Su segundo libro, Los Caprichos de Dios, ilustrado por Cristo Hoyos, es una leyenda, o como dijera el genial Manuel Zapata Olivella, "Es la historia fantaseada de la vida de nuestros pueblos aborígenes y la poesía que nace de la contemplación del universo y el ensayo que sólo se aquilata con la observación de los hombres". El reducido tiraje se agotó en pocos dias, y en el aire quedaron flotando las nubecitas rosadas, las sombrillas de colores y un cielo de cometas que los niños aprovecharon para irse a conocer el cielo.

Después de un silencio prolongado en el que estuvo escribiendo su novela La Lío y otras mujeres, editada recientemente por el sello editorial de Plaza & Janés, novela en la que están presentes "Las creencias y vivencias de mediados de siglo de Ciénaga de Oro, escrita con el lenguaje, la atmósfera social y el humor propio del Sinú". Antes de su publicación tuvo ofertas cinematográficas de un productor gringo.

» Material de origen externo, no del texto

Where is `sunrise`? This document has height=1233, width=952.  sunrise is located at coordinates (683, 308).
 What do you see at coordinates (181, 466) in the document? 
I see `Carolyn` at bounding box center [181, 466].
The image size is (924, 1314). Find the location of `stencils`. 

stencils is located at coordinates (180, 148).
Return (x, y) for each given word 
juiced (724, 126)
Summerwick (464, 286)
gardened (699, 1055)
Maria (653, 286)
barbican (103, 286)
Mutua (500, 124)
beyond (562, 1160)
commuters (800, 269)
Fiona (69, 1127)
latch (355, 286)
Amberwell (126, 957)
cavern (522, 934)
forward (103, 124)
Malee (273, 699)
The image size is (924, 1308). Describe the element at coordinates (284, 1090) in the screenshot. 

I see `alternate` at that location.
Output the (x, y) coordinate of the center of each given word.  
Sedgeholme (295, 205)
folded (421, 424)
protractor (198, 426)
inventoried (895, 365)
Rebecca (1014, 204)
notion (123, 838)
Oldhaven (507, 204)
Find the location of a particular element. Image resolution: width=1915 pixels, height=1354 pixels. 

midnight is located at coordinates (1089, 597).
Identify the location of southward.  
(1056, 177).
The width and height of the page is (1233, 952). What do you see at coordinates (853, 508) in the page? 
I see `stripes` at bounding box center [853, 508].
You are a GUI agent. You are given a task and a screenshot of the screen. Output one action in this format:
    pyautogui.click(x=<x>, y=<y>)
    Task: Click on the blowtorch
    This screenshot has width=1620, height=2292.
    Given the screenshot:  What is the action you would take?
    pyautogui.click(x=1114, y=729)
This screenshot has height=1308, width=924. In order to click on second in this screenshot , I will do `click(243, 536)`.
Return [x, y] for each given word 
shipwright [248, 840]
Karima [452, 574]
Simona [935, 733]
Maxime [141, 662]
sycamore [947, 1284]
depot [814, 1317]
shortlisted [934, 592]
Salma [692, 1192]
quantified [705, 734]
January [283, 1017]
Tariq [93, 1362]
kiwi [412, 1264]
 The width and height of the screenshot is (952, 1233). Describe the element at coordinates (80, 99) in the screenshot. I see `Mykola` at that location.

La Lío embruja a los hombres causando más de una desgracia con sus encantos a los que no escapa ni el cura párroco, ni un general que instaló sus reales por esas tierras mágicas durante su mandato presidencial. Todo esto le sirve a Soad de pretexto para contarnos la mas deliciosa historia y desplegar con solvencia sus condiciones de escritora. Soad sabe que le falta mucho para sentirse realizada, sabe que no basta escribir bien, que su reconocimiento como escritora no debe ser ganado por su condición de mujer sino porque sabe hacerlo como se debe, con toda la pasión.

Ojalá existiera una mujer como la Lío para que la vida fuera un sueño, pero como eso no es posible, entonces que siga existiendo Ciénaga de Oro, pueblo pastoril y bucólico donde las gallinas alimentan sus buches con pepitas de oro porque sólo las cosas que se narran con pasión - y Soad lo hace con la Lío -, pueden parecernos al mismo tiempo magia y realidad.